Twenty-three of 262 studies identified were eligible. Compared with placebo, α-blockers were associated with significant improvement in symptoms with standardized mean differences in total symptom, pain, voiding, and quality-of-life scores of -1.7 (95% confidence interval [CI], -2.8 to -0.6), -1.1 (95% CI, -1.8 to -0.3), -1.4 (95% CI, -2.3 to -0.5), and -1.0 (95% CI, -1.8 to -0.2), respectively. Patients receiving α-blockers or anti-inflammatory medications had a higher chance of favorable response compared with placebo, with pooled RRs of 1.6 (95% CI, 1.1-2.3) and 1.8 (95% CI, 1.2-2.6), respectively.

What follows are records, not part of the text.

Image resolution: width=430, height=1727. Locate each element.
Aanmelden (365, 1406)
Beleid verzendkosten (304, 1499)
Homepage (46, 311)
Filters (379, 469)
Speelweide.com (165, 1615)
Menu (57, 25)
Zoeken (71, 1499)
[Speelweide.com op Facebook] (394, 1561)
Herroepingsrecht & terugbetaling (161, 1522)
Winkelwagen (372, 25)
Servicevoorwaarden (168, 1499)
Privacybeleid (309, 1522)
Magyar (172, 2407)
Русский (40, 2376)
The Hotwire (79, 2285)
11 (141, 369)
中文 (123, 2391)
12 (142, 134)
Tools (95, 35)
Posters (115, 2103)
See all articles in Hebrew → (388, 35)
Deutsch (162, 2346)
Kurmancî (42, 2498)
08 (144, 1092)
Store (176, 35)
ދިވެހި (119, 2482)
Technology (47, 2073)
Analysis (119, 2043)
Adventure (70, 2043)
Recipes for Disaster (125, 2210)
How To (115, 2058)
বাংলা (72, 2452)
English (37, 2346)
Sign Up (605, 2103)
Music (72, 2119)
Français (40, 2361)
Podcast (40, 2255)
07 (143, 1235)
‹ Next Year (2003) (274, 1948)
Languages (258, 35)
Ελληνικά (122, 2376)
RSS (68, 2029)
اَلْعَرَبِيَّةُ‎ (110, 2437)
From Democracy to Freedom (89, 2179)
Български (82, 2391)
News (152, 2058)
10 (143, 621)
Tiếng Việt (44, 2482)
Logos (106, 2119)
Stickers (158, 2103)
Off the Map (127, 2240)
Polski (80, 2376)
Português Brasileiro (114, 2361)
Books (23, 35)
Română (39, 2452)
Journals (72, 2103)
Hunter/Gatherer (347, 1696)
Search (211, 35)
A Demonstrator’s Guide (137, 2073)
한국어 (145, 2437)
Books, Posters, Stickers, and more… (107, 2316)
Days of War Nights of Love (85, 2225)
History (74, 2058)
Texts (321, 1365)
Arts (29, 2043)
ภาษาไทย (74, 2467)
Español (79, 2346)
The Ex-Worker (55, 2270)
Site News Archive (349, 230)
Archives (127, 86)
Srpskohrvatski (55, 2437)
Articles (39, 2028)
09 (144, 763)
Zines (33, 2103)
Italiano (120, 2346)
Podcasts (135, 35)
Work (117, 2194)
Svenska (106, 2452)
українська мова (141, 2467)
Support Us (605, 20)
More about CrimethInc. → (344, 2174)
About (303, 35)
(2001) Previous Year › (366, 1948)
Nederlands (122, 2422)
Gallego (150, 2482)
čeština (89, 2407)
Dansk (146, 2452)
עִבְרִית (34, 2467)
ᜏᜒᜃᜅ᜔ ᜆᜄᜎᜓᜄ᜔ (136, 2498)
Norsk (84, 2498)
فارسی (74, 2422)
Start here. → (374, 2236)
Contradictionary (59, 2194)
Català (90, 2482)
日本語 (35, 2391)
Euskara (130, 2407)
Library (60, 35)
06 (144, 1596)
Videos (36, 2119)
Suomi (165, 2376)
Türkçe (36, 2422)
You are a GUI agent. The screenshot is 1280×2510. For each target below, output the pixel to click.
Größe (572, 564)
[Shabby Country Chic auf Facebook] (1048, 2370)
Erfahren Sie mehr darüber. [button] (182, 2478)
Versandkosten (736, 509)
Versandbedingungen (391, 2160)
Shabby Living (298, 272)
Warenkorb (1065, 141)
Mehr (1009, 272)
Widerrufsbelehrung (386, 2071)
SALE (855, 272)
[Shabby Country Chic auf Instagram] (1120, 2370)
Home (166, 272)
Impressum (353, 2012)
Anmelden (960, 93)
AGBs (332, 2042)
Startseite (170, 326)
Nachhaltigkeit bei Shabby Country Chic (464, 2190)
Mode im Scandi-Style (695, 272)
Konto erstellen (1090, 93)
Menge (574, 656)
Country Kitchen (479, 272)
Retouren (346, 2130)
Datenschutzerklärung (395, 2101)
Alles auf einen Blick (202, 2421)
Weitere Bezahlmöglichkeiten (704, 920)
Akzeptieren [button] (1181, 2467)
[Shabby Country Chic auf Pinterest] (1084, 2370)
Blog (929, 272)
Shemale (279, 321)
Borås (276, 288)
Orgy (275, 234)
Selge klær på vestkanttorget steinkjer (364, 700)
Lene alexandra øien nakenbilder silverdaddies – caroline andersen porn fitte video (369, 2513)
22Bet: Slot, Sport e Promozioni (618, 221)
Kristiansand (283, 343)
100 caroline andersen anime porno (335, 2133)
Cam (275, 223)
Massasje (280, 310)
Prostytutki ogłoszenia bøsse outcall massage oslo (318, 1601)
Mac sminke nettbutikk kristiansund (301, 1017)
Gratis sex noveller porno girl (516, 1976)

Contour-enhanced funnel plots suggested the presence of publication bias for smaller studies of α-blocker therapies. The network meta-analysis suggested benefits of antibiotics in decreasing total symptom scores (-9.8; 95% CI, -15.1 to -4.6), pain scores (-4.4; 95% CI, -7.0 to -1.9), voiding scores (-2.8; 95% CI, -4.1 to -1.6), and quality-of-life scores (-1.9; 95% CI, -3.6 to -0.2) compared with placebo. Combining α-blockers and antibiotics yielded the greatest benefits compared with placebo, with corresponding decreases of -13.8 (95% CI, -17.5 to -10.2) for total symptom scores, -5.7 (95% CI, -7.8 to -3.6) for pain scores, -3.7 (95% CI, -5.2 to -2.1) for voiding, and -2.8 (95% CI, -4.7 to -0.9) for quality-of-life scores.


α-Blockers, antibiotics, and combinations of these therapies appear to achieve the greatest improvement in clinical symptom scores compared with placebo. Anti-inflammatory therapies have a lesser but measurable benefit on selected outcomes. However, beneficial effects of α-blockers may be overestimated because of publication bias.